- **What the task requires**: State the number of lines below in which the word "navigation" appears. Nothing else belongs in the answer.

[Dataset items]
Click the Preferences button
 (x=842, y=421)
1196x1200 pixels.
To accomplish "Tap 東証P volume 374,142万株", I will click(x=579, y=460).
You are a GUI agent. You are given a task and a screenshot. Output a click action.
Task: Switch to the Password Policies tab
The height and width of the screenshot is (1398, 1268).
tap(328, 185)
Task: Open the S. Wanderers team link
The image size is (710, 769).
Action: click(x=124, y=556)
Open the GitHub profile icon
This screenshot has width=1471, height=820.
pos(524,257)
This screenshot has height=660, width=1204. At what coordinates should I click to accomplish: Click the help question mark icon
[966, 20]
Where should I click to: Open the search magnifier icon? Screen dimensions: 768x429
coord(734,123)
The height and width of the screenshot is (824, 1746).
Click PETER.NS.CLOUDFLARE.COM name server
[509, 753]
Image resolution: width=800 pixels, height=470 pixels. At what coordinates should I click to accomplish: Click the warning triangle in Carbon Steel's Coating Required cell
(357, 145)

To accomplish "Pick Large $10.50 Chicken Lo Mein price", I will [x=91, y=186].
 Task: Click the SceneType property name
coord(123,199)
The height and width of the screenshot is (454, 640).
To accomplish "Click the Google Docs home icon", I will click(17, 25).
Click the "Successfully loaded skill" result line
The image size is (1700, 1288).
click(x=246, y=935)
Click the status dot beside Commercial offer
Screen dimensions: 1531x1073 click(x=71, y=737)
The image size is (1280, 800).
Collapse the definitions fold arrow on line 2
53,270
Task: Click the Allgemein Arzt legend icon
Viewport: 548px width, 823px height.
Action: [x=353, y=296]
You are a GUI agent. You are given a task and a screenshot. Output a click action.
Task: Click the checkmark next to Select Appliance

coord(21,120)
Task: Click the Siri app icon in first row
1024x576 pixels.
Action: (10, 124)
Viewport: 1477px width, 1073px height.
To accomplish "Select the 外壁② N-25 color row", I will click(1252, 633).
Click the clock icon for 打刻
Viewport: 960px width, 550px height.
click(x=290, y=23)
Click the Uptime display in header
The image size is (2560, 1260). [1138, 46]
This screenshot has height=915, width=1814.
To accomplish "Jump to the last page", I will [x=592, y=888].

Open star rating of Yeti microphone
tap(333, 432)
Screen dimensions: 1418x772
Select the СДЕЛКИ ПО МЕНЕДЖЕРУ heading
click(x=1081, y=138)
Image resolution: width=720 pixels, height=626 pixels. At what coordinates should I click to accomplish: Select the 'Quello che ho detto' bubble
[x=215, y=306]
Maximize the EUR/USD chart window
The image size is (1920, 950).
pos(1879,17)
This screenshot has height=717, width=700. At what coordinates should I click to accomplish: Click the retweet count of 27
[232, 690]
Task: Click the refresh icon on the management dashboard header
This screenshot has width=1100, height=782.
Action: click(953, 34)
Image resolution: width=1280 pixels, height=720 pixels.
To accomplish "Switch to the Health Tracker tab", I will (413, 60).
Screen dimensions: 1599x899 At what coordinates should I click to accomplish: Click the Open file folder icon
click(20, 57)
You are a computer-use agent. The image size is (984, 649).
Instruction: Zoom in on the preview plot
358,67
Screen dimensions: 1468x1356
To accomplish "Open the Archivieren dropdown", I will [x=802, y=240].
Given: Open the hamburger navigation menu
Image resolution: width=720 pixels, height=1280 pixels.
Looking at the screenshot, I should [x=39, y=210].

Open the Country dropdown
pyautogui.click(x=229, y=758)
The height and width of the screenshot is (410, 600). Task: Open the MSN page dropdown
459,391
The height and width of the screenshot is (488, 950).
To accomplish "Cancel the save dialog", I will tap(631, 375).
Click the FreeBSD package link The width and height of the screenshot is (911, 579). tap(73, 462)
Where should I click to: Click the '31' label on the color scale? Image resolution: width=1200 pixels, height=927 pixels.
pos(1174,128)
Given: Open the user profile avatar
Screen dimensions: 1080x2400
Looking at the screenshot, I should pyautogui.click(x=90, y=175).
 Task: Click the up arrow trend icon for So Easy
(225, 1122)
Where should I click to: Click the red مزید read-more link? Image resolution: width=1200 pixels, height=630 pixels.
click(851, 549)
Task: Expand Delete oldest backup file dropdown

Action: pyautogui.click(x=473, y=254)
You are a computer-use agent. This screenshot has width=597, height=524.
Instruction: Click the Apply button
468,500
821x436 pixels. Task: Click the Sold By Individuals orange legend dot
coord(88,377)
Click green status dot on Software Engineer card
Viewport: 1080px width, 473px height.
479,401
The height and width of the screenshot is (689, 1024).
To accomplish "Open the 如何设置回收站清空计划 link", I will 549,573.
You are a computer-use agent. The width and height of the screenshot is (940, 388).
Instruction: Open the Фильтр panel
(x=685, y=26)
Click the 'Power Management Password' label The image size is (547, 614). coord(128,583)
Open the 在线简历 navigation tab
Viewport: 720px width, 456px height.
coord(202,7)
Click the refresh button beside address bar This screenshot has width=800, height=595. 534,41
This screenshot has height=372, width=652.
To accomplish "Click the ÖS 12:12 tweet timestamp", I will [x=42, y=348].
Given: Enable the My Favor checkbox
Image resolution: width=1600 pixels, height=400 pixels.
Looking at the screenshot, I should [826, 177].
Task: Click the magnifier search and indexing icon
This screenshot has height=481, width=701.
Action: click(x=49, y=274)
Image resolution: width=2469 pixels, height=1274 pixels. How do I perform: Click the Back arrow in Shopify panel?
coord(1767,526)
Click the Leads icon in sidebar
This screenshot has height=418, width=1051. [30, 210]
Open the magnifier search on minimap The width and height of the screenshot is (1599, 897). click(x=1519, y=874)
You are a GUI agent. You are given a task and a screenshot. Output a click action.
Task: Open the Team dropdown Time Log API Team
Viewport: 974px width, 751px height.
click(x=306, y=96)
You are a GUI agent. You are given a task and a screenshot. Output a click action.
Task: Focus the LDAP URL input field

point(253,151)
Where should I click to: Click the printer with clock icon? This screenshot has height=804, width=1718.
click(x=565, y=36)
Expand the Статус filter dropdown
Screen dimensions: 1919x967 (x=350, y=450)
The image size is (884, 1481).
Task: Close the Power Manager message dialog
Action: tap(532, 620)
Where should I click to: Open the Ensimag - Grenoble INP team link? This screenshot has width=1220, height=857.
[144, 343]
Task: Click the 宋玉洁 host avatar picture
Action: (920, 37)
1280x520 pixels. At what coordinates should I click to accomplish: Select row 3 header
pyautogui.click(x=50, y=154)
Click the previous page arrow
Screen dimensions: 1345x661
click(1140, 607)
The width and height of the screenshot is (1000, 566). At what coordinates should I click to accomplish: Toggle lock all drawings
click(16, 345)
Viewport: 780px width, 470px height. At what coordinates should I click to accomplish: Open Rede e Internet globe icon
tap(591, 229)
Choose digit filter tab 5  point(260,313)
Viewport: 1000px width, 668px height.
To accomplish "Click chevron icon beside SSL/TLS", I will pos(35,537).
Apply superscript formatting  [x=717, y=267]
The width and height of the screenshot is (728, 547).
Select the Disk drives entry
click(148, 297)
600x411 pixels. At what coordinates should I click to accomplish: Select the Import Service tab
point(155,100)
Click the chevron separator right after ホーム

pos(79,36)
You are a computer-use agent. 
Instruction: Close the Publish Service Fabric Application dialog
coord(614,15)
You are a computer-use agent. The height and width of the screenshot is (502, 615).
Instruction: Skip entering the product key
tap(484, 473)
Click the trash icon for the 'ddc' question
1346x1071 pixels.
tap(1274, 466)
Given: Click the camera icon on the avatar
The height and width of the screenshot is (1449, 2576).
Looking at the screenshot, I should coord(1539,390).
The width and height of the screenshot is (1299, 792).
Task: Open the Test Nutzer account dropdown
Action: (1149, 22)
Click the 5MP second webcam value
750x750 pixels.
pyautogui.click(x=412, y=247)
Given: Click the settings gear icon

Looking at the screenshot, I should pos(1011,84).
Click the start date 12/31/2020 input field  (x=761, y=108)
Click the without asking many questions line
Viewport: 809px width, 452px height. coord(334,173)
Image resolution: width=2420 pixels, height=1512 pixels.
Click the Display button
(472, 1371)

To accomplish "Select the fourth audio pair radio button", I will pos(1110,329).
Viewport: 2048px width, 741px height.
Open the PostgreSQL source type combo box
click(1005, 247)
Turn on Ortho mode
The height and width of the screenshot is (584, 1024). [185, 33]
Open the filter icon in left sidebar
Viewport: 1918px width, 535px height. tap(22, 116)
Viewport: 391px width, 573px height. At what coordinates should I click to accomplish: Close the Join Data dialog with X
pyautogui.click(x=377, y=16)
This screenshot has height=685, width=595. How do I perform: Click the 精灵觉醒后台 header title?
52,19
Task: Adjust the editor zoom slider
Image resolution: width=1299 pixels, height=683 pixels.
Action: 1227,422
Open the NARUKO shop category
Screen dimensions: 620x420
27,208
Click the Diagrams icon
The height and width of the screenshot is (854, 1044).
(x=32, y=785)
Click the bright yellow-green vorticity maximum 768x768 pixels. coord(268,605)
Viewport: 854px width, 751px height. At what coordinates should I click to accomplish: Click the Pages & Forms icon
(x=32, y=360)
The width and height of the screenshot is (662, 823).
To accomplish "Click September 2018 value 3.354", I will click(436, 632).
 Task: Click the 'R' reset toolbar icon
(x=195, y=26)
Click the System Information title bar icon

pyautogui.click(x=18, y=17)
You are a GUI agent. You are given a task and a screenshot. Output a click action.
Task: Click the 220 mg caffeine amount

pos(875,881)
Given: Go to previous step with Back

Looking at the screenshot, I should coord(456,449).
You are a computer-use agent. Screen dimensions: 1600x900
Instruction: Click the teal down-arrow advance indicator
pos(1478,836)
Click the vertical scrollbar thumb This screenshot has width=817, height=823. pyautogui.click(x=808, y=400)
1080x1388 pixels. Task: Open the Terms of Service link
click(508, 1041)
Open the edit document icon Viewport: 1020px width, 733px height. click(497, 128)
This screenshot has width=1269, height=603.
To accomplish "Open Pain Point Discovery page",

- **Output for this exercise**: 2